Stored data
☆ ☆ ☆ ☆ ☆
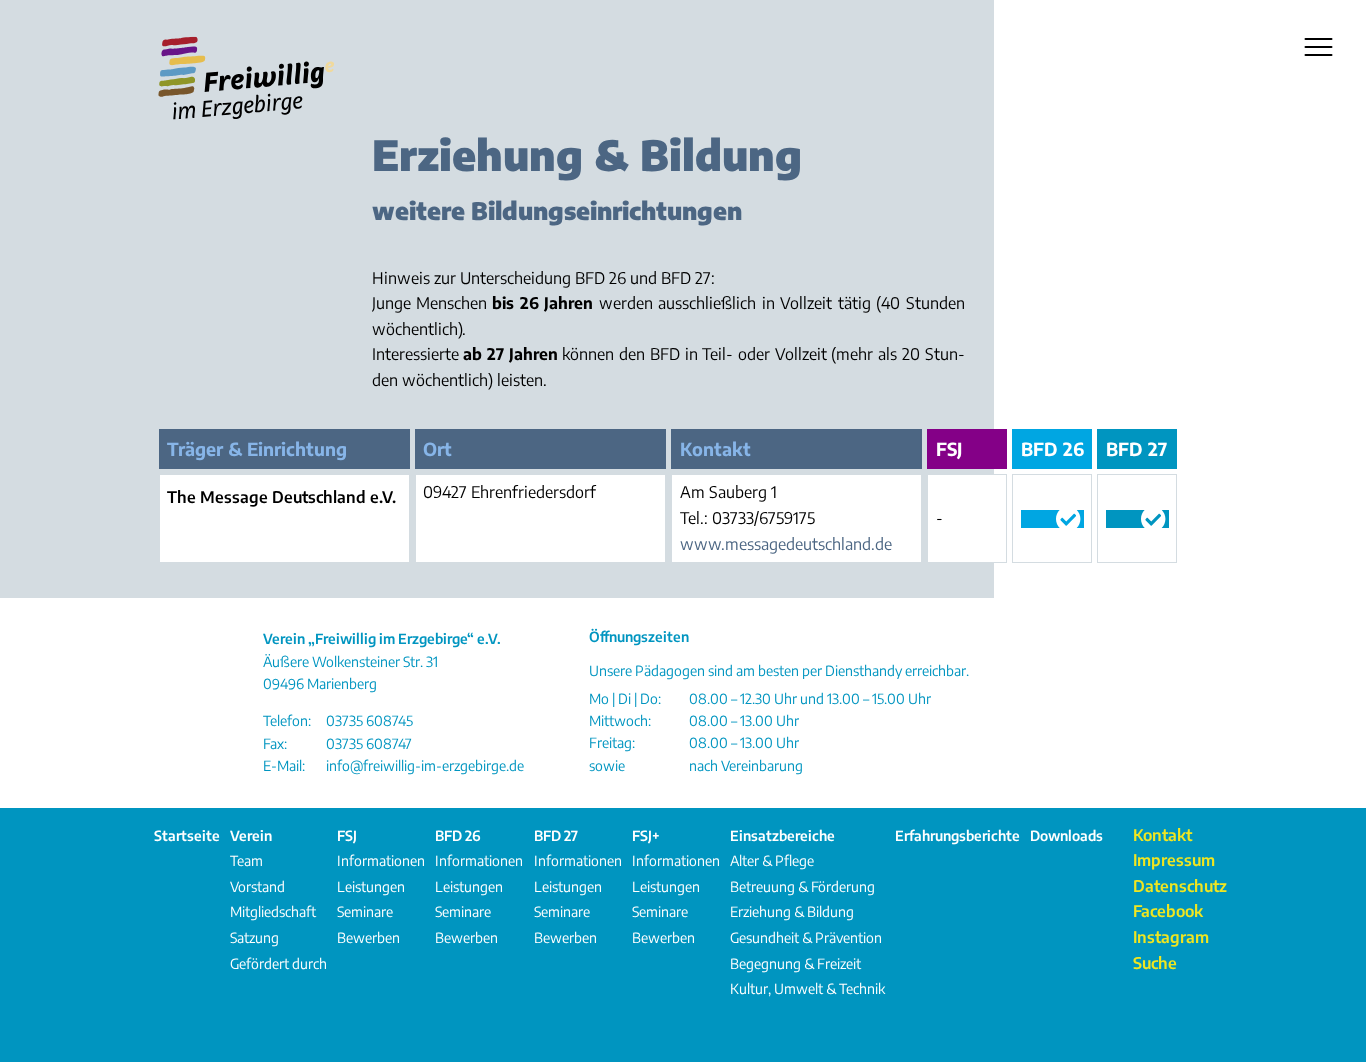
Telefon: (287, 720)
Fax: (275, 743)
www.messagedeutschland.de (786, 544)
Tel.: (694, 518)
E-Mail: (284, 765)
☆ ☆ ☆ ☆ ☆
**WHAT YOU WILL DO**.
Return every record above exactly as written, but drop the pictures.

**OUTPUT FOR THIS TASK**.
Telefon: (287, 720)
Fax: (275, 743)
www.messagedeutschland.de (786, 544)
Tel.: (694, 518)
E-Mail: (284, 765)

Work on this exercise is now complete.